--- Excerpt to read Enclosed Below ---
Mom unaware of son’s death
The mother of a boy who was killed on Friday by a falling airport sign remained unconscious in a hospital with her own injuries, still unaware of her loss. Heather Bresette and two of her sons were seriously hurt when the 136kg sign fell at the Birmingham-Shuttlesworth International Airport in Alabama. She was in serious condition and unconscious after surgeries for broken ankles and a crushed pelvis. “She does not know that her baby is dead,” the family’s priest, the Reverend Don Farnan, said. Luke Bresette, the middle of five children, was killed. His brother, five-year-old Tyler, suffered a concussion. His eight-year-old brother, Sam, had a broken leg and nose. After the sign fell, it took six people to lift it and a dozen people to hold it up while first responders administered aid.
--- End of Enclosed Excerpt to read ---
**Problem description:**
Copy the passage from the news item about the falling airport sign, starting with "Mom unaware of" and going on through "responders administered aid.". You won't need the records.
--- Data supplied Enclosed Below ---
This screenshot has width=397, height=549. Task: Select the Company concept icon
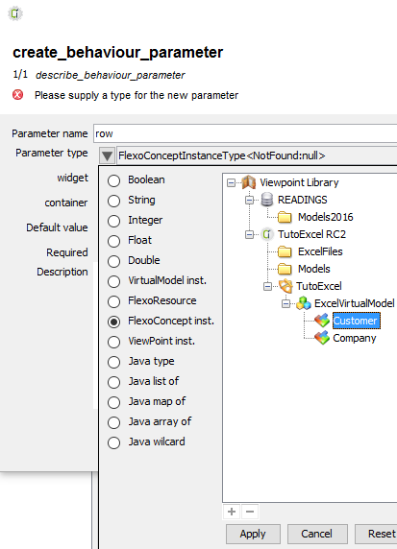click(x=322, y=338)
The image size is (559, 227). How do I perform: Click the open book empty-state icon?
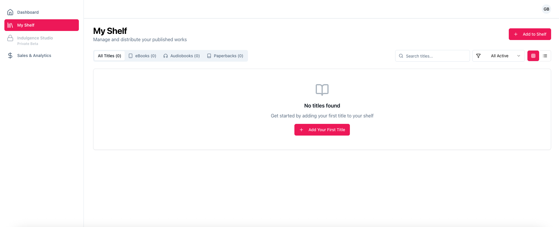pyautogui.click(x=322, y=90)
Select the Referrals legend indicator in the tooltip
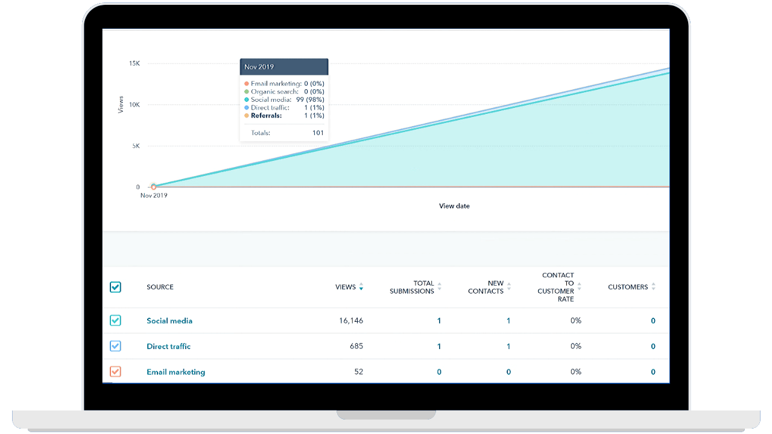Viewport: 772px width, 434px height. [245, 116]
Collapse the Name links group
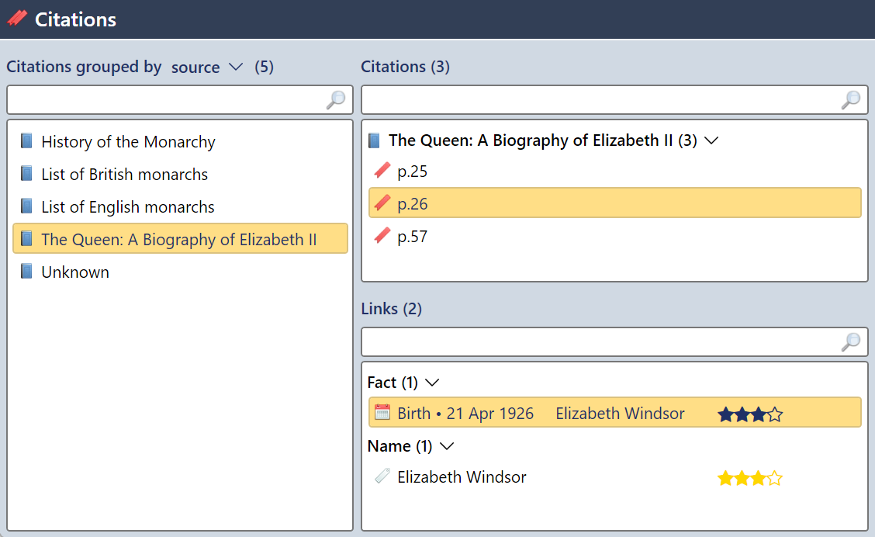This screenshot has width=875, height=537. click(x=446, y=446)
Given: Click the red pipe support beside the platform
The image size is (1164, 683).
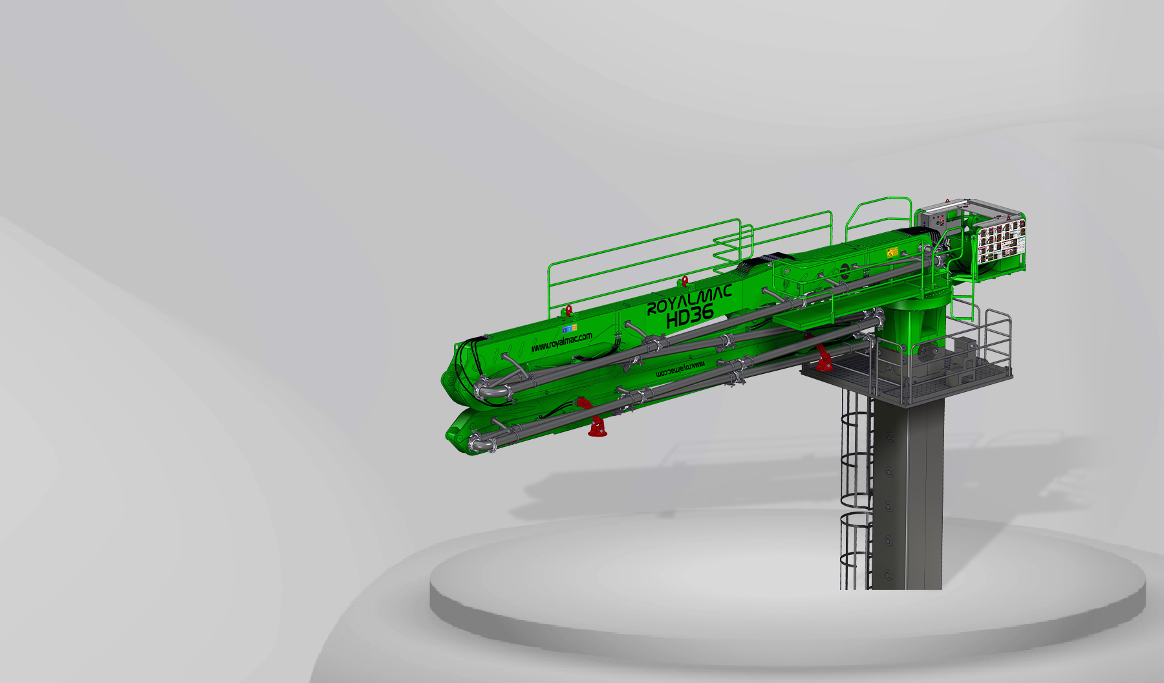Looking at the screenshot, I should click(x=823, y=359).
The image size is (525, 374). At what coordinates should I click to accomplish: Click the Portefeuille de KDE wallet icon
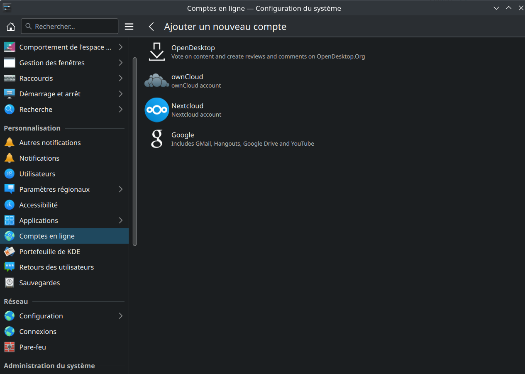click(x=9, y=252)
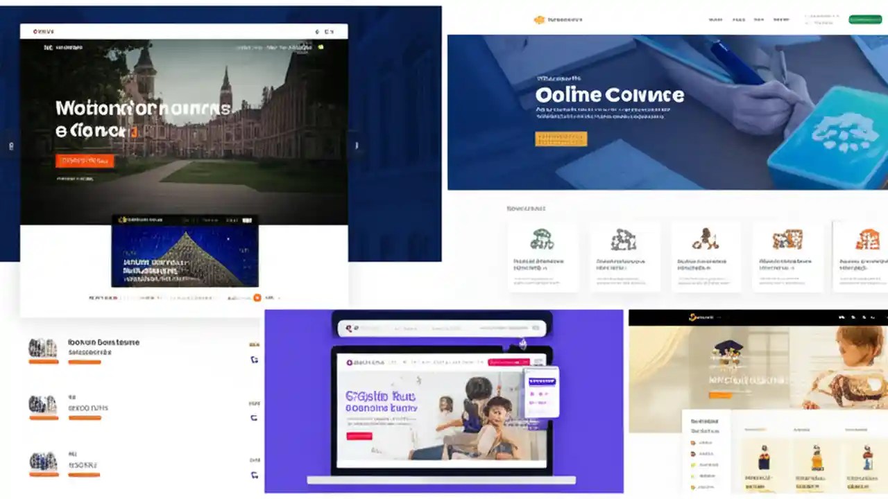Click the orange enroll button below the Online Course heading
888x499 pixels.
point(561,139)
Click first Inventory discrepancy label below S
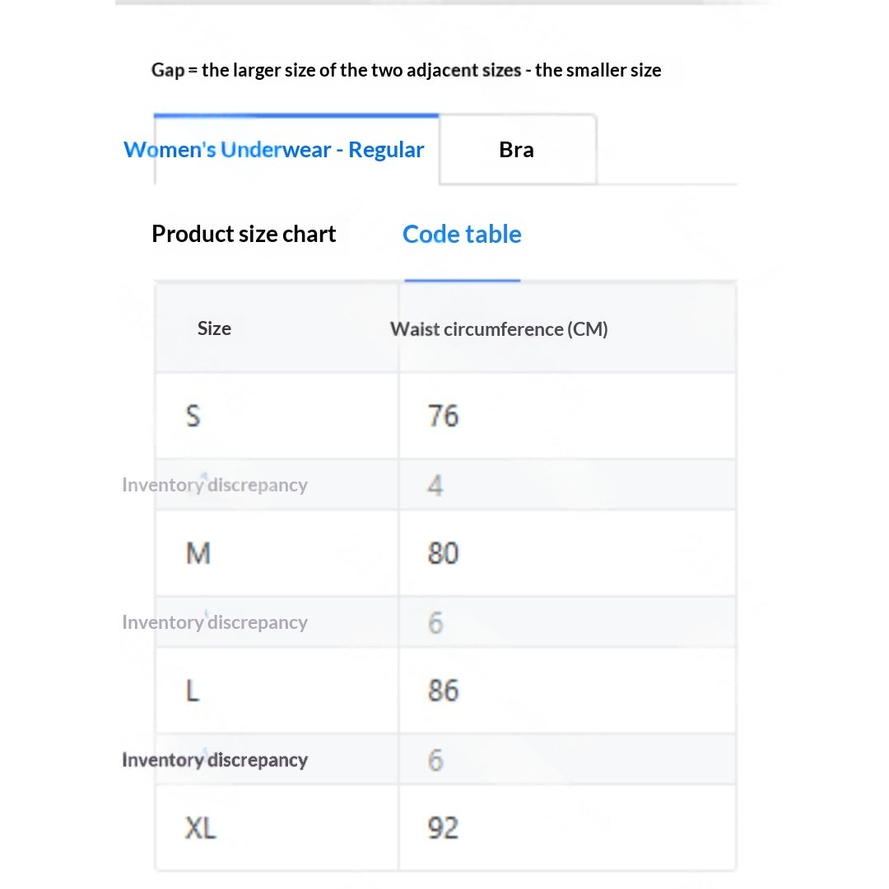Screen dimensions: 889x889 tap(215, 485)
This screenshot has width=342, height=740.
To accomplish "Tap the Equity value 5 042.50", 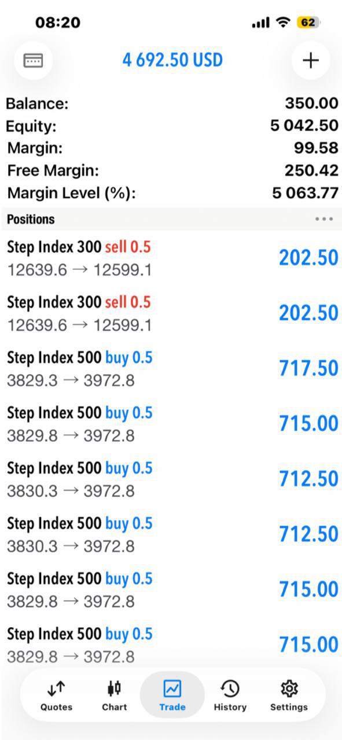I will point(304,125).
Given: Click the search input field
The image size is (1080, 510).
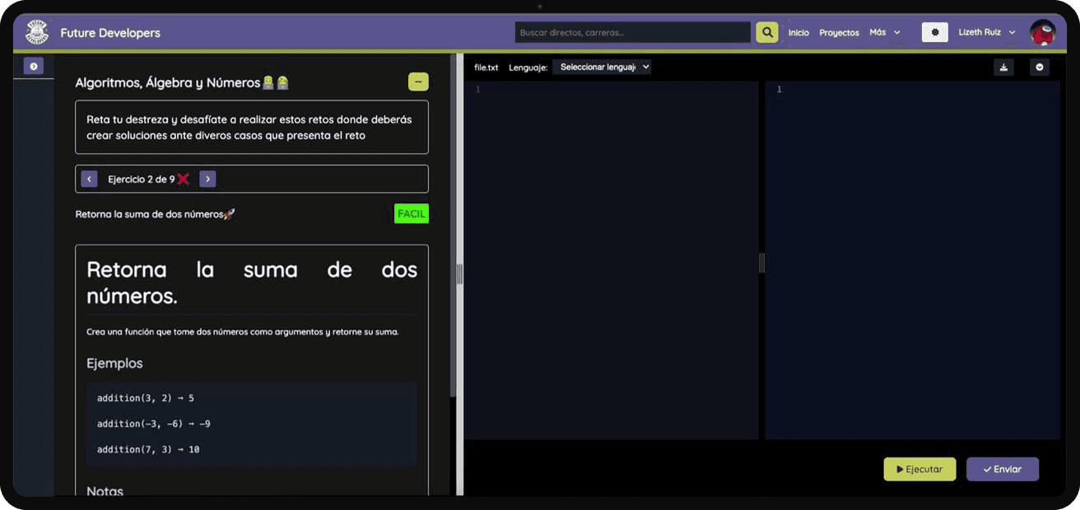Looking at the screenshot, I should point(632,32).
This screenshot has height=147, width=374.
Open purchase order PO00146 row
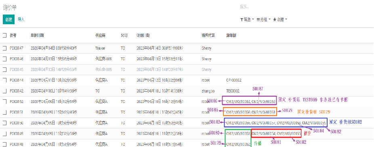187,59
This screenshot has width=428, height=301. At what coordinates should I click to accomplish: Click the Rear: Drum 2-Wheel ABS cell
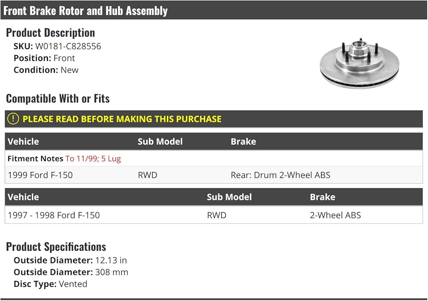tap(280, 175)
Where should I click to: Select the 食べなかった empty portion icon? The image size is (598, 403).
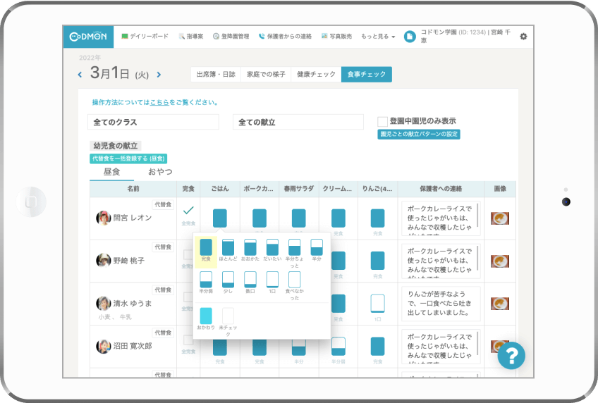point(294,280)
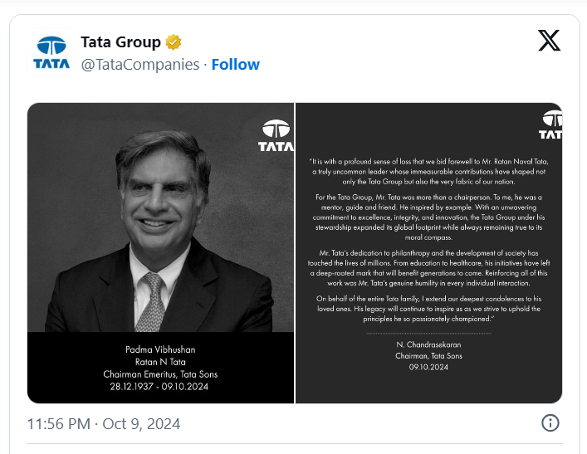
--- End of Enclosed Data supplied ---
**Output of the exercise:**
Mom unaware of son’s death
The mother of a boy who was killed on Friday by a falling airport sign remained unconscious in a hospital with her own injuries, still unaware of her loss. Heather Bresette and two of her sons were seriously hurt when the 136kg sign fell at the Birmingham-Shuttlesworth International Airport in Alabama. She was in serious condition and unconscious after surgeries for broken ankles and a crushed pelvis. “She does not know that her baby is dead,” the family’s priest, the Reverend Don Farnan, said. Luke Bresette, the middle of five children, was killed. His brother, five-year-old Tyler, suffered a concussion. His eight-year-old brother, Sam, had a broken leg and nose. After the sign fell, it took six people to lift it and a dozen people to hold it up while first responders administered aid.